La loi sur la transition énergétique a été votée le 14 octobre 2014. Alors que la Convention EEB démarre*, Christian Cardonnel (1) évalue les points forts et faibles de la Loi.
Bâtirama : La loi sur la transition énergétique répond-elle à tous les besoins ?
Christian Cardonnel
: C'est une loi qui a l’avantage de fixer des dispositions techniques précises. Le bâtiment est plutôt bien loti car l’on y trouve beaucoup de choses intéressantes le concernant, notamment sur les plans de l’énergie et du CO2, la dynamique de la transition dans le bâtiment neuf et rénové.
Concrètement, on peut noter plusieurs points positifs. C’est par exemple la rénovation de 500 000 logements par an à compter de 2017 et l’obligation de rénover, avant 2030, les bâtiments consommant plus de 330 kWhep/m².an (le périmètre de consommation -5 usages + usages domestiques- devant être précisé).
La mise sous tutelle du CSTB par le Parlement et la désignation de son président par le Conseil des Ministres : cette décision nous conduit à un équilibre juste entre le scientifique et le technique d’une part et un rôle de validation des Avis Techniques, d’autre part, ce qui va bien cadrer l’ensemble.

Données
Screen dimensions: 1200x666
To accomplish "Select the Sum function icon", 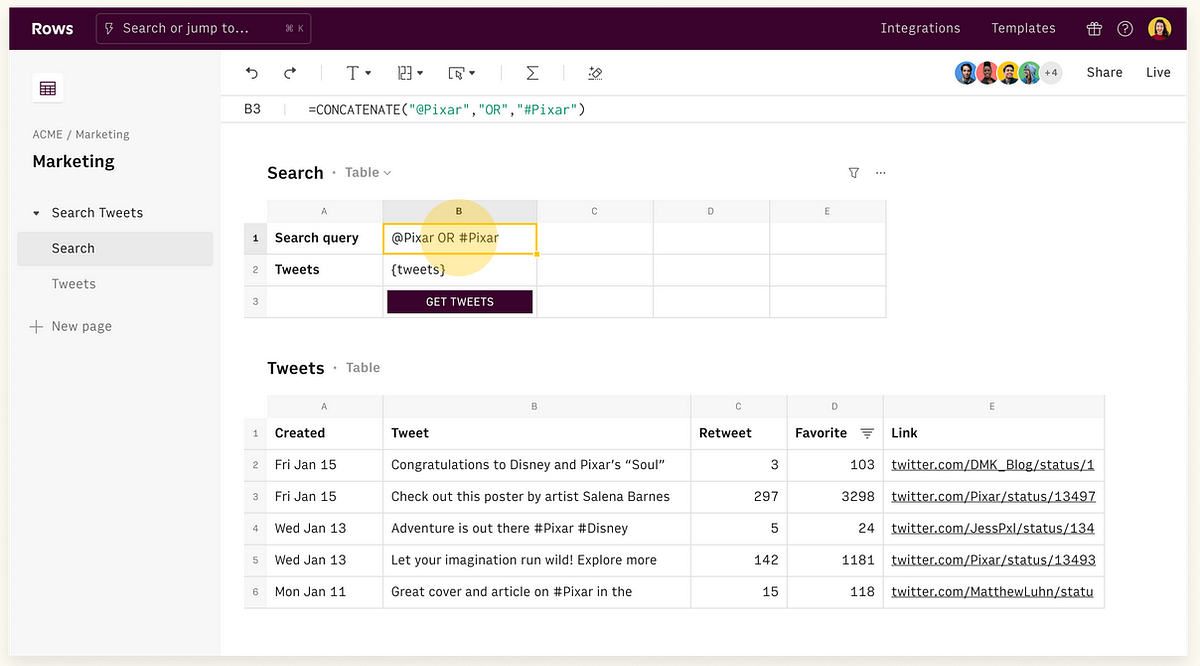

Consigne
Poursuivez l'entretien sur la loi de transition énergétique là où il s'arrête.

Résultat
Quels sont les autres points positifs à signaler ?
C.C.
: On peut citer aussi le moteur de calcul de la RT 2012, qui va désormais se trouver dans le domaine public, la constitution d’un conseil supérieur de la construction et de l’efficacité énergétique, la mise en place d’indicateurs de CO2 et l’intégration du calcul du CO2 dans les Règlementations Energétiques dès 2018.
On note par ailleurs avec satisfaction que les économies permises par la récupération des chaleurs fatales issues par exemple des eaux grises, de l’air extrait du bâtiment vont entrer dans les calculs.
Ce n’est malheureusement pas encore le cas des apports solaires directs (lumière et énergie) à travers les baies vitrées, mais nous gardons tout de même espoir, car le calcul du BBio l’intègre en partie ! Autre élément très positif c’est la création d’un carnet numérique de suivi et d’entretien du logement, point que j’avais initié dès 2011 avec le concept du Econfort®.
La loi comporte-t-elle néanmoins des carences ?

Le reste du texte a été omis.